第6話
教室から男子寮まで徒歩20分……。
「遠い……」
「男子寮まで道のり長くないか!?学園内だよね!」
「まぁこれから慣れていくよ…」
教室から男子寮までの距離が長い話をしていると、ライウスたちは男子寮に着いた。
男子寮は六階建ての高等施設だ。男子寮には飲食店や道具屋、武器屋など多種多様な設備が完備されている。そのため、女子生徒は男子寮に入ることを許されているらしい。
「俺の部屋番号は401だけど、クラウスは?」
「俺は……」
クラウスは先程の説明時にもらった紙をカバンから取り出し、各自に支給された部屋を確認する。
「···402…。
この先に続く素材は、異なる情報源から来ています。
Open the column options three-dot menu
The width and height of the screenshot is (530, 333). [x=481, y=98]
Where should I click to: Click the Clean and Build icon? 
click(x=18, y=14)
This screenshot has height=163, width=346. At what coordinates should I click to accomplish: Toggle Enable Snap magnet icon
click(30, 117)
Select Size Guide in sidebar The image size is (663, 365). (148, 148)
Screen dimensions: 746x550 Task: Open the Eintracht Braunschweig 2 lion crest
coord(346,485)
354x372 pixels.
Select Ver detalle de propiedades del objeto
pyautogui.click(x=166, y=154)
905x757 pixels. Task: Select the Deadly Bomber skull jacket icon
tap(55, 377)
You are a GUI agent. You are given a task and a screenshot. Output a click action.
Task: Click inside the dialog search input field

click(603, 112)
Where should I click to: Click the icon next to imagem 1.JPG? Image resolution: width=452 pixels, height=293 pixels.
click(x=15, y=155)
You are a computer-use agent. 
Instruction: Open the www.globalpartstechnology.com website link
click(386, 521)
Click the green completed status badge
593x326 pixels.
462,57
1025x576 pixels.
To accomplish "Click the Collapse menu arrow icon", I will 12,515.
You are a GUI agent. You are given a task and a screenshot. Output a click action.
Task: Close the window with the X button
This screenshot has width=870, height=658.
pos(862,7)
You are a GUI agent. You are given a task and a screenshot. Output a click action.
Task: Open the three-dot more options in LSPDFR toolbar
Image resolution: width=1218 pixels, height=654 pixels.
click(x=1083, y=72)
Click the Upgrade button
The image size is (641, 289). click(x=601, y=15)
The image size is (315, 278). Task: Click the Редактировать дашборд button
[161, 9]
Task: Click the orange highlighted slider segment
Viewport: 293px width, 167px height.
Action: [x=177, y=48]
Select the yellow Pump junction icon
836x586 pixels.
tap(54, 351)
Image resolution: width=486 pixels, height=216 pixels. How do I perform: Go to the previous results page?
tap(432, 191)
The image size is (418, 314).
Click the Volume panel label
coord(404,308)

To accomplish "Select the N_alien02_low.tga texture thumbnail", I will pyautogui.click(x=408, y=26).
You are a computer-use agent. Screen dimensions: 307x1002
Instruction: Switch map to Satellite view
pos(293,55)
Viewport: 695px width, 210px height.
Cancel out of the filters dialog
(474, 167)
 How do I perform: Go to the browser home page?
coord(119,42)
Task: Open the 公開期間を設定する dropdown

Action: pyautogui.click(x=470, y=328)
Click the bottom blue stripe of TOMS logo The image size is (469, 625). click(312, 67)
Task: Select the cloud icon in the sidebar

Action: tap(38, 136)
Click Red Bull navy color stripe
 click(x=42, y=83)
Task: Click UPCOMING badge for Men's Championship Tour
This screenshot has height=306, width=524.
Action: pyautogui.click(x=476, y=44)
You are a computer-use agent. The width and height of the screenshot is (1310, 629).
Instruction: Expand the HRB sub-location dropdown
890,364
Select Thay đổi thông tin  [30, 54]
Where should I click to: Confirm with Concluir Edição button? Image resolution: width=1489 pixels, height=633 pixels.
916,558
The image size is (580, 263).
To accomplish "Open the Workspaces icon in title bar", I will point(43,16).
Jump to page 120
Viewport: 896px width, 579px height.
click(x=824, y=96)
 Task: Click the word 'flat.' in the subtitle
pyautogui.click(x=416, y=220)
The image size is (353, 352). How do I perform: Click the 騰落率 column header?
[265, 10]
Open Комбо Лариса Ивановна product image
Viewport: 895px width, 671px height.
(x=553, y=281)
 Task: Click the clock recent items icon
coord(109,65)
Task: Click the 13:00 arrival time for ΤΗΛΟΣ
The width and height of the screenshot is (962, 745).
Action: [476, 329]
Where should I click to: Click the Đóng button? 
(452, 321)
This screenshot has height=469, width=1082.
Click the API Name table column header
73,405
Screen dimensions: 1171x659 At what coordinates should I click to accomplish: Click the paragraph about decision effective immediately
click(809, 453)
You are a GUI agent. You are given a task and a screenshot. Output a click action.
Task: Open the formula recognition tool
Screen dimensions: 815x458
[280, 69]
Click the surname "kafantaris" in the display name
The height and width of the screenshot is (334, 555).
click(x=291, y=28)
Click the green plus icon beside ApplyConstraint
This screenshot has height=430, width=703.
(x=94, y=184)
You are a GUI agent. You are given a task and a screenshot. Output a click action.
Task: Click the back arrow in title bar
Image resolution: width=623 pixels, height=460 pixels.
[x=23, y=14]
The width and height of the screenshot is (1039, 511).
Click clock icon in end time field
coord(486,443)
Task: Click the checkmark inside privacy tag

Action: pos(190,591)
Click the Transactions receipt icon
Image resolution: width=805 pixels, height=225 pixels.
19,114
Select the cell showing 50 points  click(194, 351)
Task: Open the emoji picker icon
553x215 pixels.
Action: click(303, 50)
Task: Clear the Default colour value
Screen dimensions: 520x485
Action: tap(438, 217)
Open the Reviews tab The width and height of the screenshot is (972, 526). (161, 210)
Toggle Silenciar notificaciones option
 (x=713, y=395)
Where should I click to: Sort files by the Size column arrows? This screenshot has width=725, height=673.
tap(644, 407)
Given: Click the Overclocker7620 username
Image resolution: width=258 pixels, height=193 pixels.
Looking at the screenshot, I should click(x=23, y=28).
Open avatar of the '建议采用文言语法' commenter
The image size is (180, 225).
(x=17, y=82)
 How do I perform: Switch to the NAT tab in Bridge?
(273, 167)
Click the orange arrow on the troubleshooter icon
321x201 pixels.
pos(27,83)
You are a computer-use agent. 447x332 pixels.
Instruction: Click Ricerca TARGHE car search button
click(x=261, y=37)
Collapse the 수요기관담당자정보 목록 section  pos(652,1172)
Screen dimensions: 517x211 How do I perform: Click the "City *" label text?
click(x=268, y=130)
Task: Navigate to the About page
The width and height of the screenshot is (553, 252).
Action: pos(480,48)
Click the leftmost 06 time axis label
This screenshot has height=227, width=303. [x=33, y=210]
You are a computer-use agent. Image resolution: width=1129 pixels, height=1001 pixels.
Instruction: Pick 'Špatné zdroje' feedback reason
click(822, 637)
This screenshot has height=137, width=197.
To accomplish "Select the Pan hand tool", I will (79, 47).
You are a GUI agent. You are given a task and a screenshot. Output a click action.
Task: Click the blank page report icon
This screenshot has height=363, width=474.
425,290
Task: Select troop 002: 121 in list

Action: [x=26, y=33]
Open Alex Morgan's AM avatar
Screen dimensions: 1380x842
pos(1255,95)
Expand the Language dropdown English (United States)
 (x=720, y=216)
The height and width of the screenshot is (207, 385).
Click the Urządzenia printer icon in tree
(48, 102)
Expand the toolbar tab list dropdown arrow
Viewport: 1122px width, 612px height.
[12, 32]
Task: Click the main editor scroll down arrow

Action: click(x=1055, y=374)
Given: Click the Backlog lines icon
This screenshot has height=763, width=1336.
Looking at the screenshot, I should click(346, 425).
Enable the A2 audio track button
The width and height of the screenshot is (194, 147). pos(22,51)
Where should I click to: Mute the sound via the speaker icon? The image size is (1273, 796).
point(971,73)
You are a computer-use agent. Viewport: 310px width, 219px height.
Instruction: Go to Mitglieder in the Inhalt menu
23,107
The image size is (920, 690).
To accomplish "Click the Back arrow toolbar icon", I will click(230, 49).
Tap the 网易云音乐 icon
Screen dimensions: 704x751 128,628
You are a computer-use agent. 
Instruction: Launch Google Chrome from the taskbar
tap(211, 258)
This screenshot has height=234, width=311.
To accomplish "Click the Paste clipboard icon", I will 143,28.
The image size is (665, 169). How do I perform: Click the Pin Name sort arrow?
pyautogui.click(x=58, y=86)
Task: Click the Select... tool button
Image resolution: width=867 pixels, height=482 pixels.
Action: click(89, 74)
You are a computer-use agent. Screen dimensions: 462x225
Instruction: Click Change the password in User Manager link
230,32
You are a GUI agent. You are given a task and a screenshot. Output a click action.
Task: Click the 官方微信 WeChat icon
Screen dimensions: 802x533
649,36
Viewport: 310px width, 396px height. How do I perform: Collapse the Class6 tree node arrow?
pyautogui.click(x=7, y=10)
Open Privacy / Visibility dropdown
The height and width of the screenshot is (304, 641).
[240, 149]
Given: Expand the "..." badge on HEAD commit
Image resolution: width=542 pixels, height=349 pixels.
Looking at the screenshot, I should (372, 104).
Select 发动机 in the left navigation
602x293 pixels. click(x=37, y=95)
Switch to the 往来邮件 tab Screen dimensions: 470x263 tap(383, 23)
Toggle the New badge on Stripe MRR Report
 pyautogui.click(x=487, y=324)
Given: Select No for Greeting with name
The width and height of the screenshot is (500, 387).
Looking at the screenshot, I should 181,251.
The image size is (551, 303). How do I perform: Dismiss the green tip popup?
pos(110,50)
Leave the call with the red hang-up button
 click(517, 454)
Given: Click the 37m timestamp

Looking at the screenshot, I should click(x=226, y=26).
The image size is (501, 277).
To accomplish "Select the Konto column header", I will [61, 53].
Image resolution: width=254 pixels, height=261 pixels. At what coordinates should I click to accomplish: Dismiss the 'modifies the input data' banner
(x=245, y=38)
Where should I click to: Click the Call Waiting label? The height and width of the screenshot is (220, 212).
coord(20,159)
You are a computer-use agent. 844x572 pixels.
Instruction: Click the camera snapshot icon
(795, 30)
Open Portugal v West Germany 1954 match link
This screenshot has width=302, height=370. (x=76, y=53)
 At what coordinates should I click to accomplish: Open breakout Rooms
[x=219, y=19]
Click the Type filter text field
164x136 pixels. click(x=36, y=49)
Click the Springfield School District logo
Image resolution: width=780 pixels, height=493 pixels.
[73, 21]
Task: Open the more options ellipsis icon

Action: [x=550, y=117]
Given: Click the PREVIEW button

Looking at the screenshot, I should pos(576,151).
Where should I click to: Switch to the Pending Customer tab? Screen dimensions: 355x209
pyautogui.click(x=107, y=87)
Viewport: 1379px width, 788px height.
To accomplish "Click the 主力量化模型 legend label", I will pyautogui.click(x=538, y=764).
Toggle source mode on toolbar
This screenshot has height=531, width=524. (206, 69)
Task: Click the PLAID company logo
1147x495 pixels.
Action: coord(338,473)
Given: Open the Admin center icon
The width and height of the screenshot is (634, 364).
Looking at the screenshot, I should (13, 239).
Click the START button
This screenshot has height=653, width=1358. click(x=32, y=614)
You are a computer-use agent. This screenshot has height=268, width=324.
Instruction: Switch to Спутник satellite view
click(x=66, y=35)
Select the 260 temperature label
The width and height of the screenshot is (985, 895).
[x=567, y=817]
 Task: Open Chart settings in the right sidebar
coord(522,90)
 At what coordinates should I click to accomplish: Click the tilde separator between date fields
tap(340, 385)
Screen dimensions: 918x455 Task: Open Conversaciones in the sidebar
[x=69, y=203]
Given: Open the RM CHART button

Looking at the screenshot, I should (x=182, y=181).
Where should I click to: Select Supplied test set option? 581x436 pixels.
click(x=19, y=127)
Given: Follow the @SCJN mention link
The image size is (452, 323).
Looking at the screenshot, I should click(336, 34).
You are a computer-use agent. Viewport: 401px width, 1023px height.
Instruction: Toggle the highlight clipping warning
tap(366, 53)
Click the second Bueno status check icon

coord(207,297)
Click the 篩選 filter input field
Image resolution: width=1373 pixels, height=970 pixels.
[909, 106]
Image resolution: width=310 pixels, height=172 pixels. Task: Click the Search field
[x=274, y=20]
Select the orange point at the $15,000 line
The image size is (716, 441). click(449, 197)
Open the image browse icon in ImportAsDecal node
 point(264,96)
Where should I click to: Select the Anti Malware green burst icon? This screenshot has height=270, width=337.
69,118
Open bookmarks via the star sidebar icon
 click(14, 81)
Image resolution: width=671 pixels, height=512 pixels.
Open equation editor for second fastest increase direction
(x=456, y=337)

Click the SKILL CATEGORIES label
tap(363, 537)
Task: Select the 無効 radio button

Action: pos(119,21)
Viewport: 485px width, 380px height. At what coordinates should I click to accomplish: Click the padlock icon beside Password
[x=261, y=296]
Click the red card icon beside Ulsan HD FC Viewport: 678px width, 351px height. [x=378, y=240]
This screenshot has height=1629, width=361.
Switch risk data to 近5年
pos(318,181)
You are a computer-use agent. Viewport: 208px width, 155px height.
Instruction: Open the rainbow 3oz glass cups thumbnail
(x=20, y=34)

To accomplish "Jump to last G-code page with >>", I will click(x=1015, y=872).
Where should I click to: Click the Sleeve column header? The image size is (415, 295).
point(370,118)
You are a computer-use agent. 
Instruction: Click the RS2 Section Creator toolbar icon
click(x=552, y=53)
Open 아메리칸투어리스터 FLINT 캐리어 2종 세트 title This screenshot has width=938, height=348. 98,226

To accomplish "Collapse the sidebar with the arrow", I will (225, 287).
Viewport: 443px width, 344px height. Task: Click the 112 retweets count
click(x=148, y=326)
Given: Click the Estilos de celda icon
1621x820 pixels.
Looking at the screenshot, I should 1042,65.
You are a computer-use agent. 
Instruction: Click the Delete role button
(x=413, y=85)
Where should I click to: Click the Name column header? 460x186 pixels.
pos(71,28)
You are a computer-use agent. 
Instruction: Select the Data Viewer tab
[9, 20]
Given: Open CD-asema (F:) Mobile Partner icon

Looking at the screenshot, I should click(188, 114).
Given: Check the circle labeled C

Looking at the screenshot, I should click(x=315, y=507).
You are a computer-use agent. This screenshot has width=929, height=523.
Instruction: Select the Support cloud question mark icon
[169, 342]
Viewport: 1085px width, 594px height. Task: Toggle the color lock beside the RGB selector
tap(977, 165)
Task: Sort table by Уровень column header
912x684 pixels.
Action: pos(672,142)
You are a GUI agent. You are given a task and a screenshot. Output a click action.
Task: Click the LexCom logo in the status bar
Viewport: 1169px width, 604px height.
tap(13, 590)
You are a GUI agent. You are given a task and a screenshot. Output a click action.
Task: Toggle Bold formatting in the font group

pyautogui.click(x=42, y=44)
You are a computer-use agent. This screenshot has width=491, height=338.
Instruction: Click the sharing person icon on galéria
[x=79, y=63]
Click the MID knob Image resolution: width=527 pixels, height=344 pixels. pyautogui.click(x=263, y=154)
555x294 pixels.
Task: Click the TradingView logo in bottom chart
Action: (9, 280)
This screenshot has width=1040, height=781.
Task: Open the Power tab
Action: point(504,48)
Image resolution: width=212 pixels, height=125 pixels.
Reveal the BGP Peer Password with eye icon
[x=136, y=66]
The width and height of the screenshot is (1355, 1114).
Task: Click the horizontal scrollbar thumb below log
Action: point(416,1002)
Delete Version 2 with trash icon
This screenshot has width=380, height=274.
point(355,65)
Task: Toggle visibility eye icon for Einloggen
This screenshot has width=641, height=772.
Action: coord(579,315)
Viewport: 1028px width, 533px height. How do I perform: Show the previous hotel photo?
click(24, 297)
って隣じゃないか!?」
「こんなこともあるんだね…」
ライウスの隣の部屋はたまたまクラウスの部屋だった。
ライウスたちは各自の部屋に入り、部屋の中にある荷物を整理する。
━━━数時間後。
「終わったか~!!」
「終わったよ~」
ライウスたちは各自の部屋から出て集まる。
「どったから見る?」
「正直ライウスくんの部屋は気になるよね!」
「俺も最初の印象が強すぎて、どんな感じなのか気になるよな~……」
「それ分かります~!」
「あの……何でマリアさんが来ているの?」
「ギクッ!そっそっそんな…わけ、ないじゃないですか!?私はこの見た目のまま、ただの令嬢ですわ!」
「令嬢なだけで珍しいし、俺らにそんな知り合いはいません!」
「ギクッ!」
「まぁ、良いじゃない!命令よ!見せなさい」
「そういうことにしておきますよ……」
そうして、クラウスたちはライウスの部屋に入るのであった。
中は一般的な成人男性の一人暮らしの部屋だった。
「何か…普通ですね……」
「普通で何か問題でも!!」
「俺たちは六歳なんだぞ!憧れの冒険者のぬいぐるみやおもちゃなんかを置くだろ!」
「ってことはクラウスは置いてあるということ……?」
「···あっ!?それはもちろん………」
そう言うと、クラウスは急いで自室へ戻って行く。
「じゃあ、次はクラウスの部屋だね」
マリアたちはライウスの部屋から出て、クラウスの部屋へと入ろうとする。
「クラウス〜!開けるわよ~」
「待って!!まだ………」
マリアはクラウスの言葉を気にせず、扉を開ける。
そこには大きいベッドに高価そうなデスク、客人に出すお茶の茶葉まで完備されていた。
「クラウスって、外見とは正反対でしっかりしてるんだね!」
「昔からきっちりしているのよね~、クラウスは!」
「違う、違う!これはたまたま親父から送られてきたんだよ!」
「良いじゃない!!誇りなさいよ、真面目な子はモテるわよ!」
「別にモテたくはねぇーし!!」
クラウスは恥ずかしそうに人差し指で頬を掻く。
「照れちゃって!わっはっは!!」
「よし、もう出よう。夕食食べに行こう!」
こうしてライウスたちは男子寮に完備されている食堂へと向かうのであった。